In 2012 BBVA acquired Unnim, a group of former cajas that had been seized by the government, for one euro. Earlier this year, it completed the acquisition of Barcelona-based Catalunya Banc SA for about 1.17 billion euros. That lender was nationalized in 2011 and bailed out with 12 billion euros in public funds.

“There will be mergers as it will be the only way to create value,” said Javier Galan, fund manager at Renta 4 Banco SA, a Madrid-based financial services and brokerage firm. He said Santander and BBVA, both companies with a global reach, probably won’t play a very active role to avoid more exposure to their home market.

“What makes more sense is that medium-size banks such as CaixaBank, Banco Sabadell or Banco Popular buy some of the smaller banks,” he said.

December Elections

Two deals -- Bankia and Banco Mare Nostrum -- are already on the list. The government bailed out these nationalized lenders in 2012 and is now looking recoup some of the money. A decision on whether to sell a stake or look for a buyer is expected early next year, after Dec. 20 elections. The current economy minister, Luis de Guindos, has said he would like to see Bankia remain an “independent player.”

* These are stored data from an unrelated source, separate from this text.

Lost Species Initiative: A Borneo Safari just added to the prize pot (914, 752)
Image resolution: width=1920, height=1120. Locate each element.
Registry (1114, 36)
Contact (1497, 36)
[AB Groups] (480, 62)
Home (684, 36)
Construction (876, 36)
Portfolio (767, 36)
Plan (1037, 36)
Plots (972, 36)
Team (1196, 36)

Spain’s central bank is pressing for changes, saying this month that banks have to adjust to a “highly demanding” environment. The challenges include post-crisis regulations requiring lenders to hold more capital, record-low interest rates and a feeble housing market.

Those pressures have contributed to a drop in lending, which is weighing on banks’ main source of revenue. Net interest income, the difference between what banks charge for loans and pay on deposits, fell in the third quarter at lenders including Santander and CaixaBank SA.

Mortgage Floors

Another trigger for mergers could be a looming Spanish court ruling on whether to continue to allow banks to set minimum interest rates, or floors, on floating-rate mortgages, the most common Spain. Banks have used floors to buoy returns as official rates tumbled to new lows this year. CaixaBank said in October it’s eliminating floors at an annualized cost of 220 million euros.

Consolidation is also happening internationally. Banco de Sabadell paid 1.7 billion pounds for TSB Banking Group Plc earlier this year.

Not everyone believes tie-ups will improve profitability. Banks should focus on their own business and cut costs and risks to deliver a sustainable return on equity, said Berenberg’s analyst Andrew Lowe. 

“It remains to be seen whether M&A will benefit shareholders, as it brings other risks,” he said. “Spanish banks have problems and I don’t think M&A is necessarily the solution.”